**LIGNES À UTILISER:**
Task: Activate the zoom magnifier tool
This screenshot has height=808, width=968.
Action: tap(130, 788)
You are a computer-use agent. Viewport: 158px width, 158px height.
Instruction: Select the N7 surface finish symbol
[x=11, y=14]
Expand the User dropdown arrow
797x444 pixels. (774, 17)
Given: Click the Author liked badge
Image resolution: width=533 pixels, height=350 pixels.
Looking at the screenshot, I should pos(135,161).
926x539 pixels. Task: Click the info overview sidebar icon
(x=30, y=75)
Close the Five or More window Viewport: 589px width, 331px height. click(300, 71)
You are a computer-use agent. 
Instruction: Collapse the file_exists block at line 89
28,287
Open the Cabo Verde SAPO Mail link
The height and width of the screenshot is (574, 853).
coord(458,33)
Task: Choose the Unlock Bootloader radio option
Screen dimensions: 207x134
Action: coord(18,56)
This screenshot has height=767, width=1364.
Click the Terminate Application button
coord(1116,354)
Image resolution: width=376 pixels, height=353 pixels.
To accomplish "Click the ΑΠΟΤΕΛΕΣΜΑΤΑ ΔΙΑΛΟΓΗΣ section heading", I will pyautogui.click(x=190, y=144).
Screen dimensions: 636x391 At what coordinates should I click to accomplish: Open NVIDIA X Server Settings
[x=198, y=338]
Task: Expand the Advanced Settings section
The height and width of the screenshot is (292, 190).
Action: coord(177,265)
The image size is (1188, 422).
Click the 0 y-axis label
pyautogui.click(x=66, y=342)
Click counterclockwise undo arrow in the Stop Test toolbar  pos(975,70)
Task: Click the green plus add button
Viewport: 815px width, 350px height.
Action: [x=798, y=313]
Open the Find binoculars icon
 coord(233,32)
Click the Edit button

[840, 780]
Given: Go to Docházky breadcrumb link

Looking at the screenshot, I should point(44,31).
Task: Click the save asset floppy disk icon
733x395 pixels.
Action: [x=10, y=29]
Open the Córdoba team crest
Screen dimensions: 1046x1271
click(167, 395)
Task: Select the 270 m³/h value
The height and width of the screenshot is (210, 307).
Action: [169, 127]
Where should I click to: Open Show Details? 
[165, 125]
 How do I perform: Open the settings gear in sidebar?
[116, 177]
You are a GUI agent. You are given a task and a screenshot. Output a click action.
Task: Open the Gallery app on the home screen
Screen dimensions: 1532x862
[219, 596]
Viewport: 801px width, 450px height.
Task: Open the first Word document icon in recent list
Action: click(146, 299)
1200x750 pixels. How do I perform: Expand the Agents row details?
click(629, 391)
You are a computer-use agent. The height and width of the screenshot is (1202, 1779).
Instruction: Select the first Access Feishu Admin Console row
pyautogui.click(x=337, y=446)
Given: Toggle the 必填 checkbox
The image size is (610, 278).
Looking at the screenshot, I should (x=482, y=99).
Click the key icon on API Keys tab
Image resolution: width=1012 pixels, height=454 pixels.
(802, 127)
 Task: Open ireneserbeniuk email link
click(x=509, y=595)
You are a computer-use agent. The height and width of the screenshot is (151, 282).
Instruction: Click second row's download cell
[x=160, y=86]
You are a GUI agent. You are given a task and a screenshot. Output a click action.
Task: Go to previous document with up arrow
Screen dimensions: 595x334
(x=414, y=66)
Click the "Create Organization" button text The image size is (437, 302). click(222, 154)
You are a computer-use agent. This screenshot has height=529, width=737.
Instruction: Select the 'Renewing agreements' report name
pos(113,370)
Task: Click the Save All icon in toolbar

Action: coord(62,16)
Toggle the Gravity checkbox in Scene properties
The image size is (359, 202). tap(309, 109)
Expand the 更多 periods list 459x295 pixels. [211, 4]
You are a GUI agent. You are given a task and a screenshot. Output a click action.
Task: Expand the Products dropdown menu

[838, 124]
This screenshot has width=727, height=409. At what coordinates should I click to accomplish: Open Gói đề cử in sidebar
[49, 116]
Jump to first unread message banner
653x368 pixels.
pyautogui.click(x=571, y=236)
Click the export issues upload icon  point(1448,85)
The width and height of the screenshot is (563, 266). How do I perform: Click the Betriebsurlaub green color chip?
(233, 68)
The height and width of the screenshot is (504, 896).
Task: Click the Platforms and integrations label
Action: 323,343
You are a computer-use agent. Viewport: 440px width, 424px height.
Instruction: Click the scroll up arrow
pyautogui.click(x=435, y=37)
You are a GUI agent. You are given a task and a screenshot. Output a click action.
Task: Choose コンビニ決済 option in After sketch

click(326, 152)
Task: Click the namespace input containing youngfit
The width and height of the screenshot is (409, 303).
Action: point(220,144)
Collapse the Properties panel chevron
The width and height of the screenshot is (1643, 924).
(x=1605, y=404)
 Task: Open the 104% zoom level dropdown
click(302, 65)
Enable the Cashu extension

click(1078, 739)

**LA CONSIGNE:** Recopiez toutes les lignes ci-dessus sous forme de liste numérotée, en laissant de côté les lignes vides.

**RÉPONSE ÉCRITE:**
1. Task: Activate the zoom magnifier tool
2. This screenshot has height=808, width=968.
3. Action: tap(130, 788)
4. You are a computer-use agent. Viewport: 158px width, 158px height.
5. Instruction: Select the N7 surface finish symbol
6. [x=11, y=14]
7. Expand the User dropdown arrow
8. 797x444 pixels. (774, 17)
9. Given: Click the Author liked badge
10. Image resolution: width=533 pixels, height=350 pixels.
11. Looking at the screenshot, I should pos(135,161).
12. 926x539 pixels. Task: Click the info overview sidebar icon
13. (x=30, y=75)
14. Close the Five or More window Viewport: 589px width, 331px height. click(300, 71)
15. You are a computer-use agent. 
16. Instruction: Collapse the file_exists block at line 89
17. 28,287
18. Open the Cabo Verde SAPO Mail link
19. The height and width of the screenshot is (574, 853).
20. coord(458,33)
21. Task: Choose the Unlock Bootloader radio option
22. Screen dimensions: 207x134
23. Action: coord(18,56)
24. This screenshot has height=767, width=1364.
25. Click the Terminate Application button
26. coord(1116,354)
27. Image resolution: width=376 pixels, height=353 pixels.
28. To accomplish "Click the ΑΠΟΤΕΛΕΣΜΑΤΑ ΔΙΑΛΟΓΗΣ section heading", I will pyautogui.click(x=190, y=144).
29. Screen dimensions: 636x391 At what coordinates should I click to accomplish: Open NVIDIA X Server Settings
30. [x=198, y=338]
31. Task: Expand the Advanced Settings section
32. The height and width of the screenshot is (292, 190).
33. Action: coord(177,265)
34. The image size is (1188, 422).
35. Click the 0 y-axis label
36. pyautogui.click(x=66, y=342)
37. Click counterclockwise undo arrow in the Stop Test toolbar  pos(975,70)
38. Task: Click the green plus add button
39. Viewport: 815px width, 350px height.
40. Action: [x=798, y=313]
41. Open the Find binoculars icon
42.  coord(233,32)
43. Click the Edit button
44. [840, 780]
45. Given: Go to Docházky breadcrumb link
46. Looking at the screenshot, I should point(44,31).
47. Task: Click the save asset floppy disk icon
48. 733x395 pixels.
49. Action: [x=10, y=29]
50. Open the Córdoba team crest
51. Screen dimensions: 1046x1271
52. click(167, 395)
53. Task: Select the 270 m³/h value
54. The height and width of the screenshot is (210, 307).
55. Action: [169, 127]
56. Where should I click to: Open Show Details? 
57. [165, 125]
58.  How do I perform: Open the settings gear in sidebar?
59. [116, 177]
60. You are a GUI agent. You are given a task and a screenshot. Output a click action.
61. Task: Open the Gallery app on the home screen
62. Screen dimensions: 1532x862
63. [219, 596]
64. Viewport: 801px width, 450px height.
65. Task: Open the first Word document icon in recent list
66. Action: click(146, 299)
67. 1200x750 pixels. How do I perform: Expand the Agents row details?
68. click(629, 391)
69. You are a computer-use agent. The height and width of the screenshot is (1202, 1779).
70. Instruction: Select the first Access Feishu Admin Console row
71. pyautogui.click(x=337, y=446)
72. Given: Toggle the 必填 checkbox
73. The image size is (610, 278).
74. Looking at the screenshot, I should (x=482, y=99).
75. Click the key icon on API Keys tab
76. Image resolution: width=1012 pixels, height=454 pixels.
77. (802, 127)
78.  Task: Open ireneserbeniuk email link
79. click(x=509, y=595)
80. You are a computer-use agent. The height and width of the screenshot is (151, 282).
81. Instruction: Click second row's download cell
82. [x=160, y=86]
83. You are a GUI agent. You are given a task and a screenshot. Output a click action.
84. Task: Go to previous document with up arrow
85. Screen dimensions: 595x334
86. (x=414, y=66)
87. Click the "Create Organization" button text The image size is (437, 302). click(222, 154)
88. You are a computer-use agent. This screenshot has height=529, width=737.
89. Instruction: Select the 'Renewing agreements' report name
90. pos(113,370)
91. Task: Click the Save All icon in toolbar
92. Action: coord(62,16)
93. Toggle the Gravity checkbox in Scene properties
94. The image size is (359, 202). tap(309, 109)
95. Expand the 更多 periods list 459x295 pixels. [211, 4]
96. You are a GUI agent. You are given a task and a screenshot. Output a click action.
97. Task: Expand the Products dropdown menu
98. [838, 124]
99. This screenshot has width=727, height=409. At what coordinates should I click to accomplish: Open Gói đề cử in sidebar
100. [49, 116]
101. Jump to first unread message banner
102. 653x368 pixels.
103. pyautogui.click(x=571, y=236)
104. Click the export issues upload icon  point(1448,85)
105. The width and height of the screenshot is (563, 266). How do I perform: Click the Betriebsurlaub green color chip?
106. (233, 68)
107. The height and width of the screenshot is (504, 896).
108. Task: Click the Platforms and integrations label
109. Action: 323,343
110. You are a computer-use agent. Viewport: 440px width, 424px height.
111. Instruction: Click the scroll up arrow
112. pyautogui.click(x=435, y=37)
113. You are a GUI agent. You are given a task and a screenshot. Output a click action.
114. Task: Choose コンビニ決済 option in After sketch
115. click(326, 152)
116. Task: Click the namespace input containing youngfit
117. The width and height of the screenshot is (409, 303).
118. Action: point(220,144)
119. Collapse the Properties panel chevron
120. The width and height of the screenshot is (1643, 924).
121. (x=1605, y=404)
122.  Task: Open the 104% zoom level dropdown
123. click(302, 65)
124. Enable the Cashu extension
125. click(1078, 739)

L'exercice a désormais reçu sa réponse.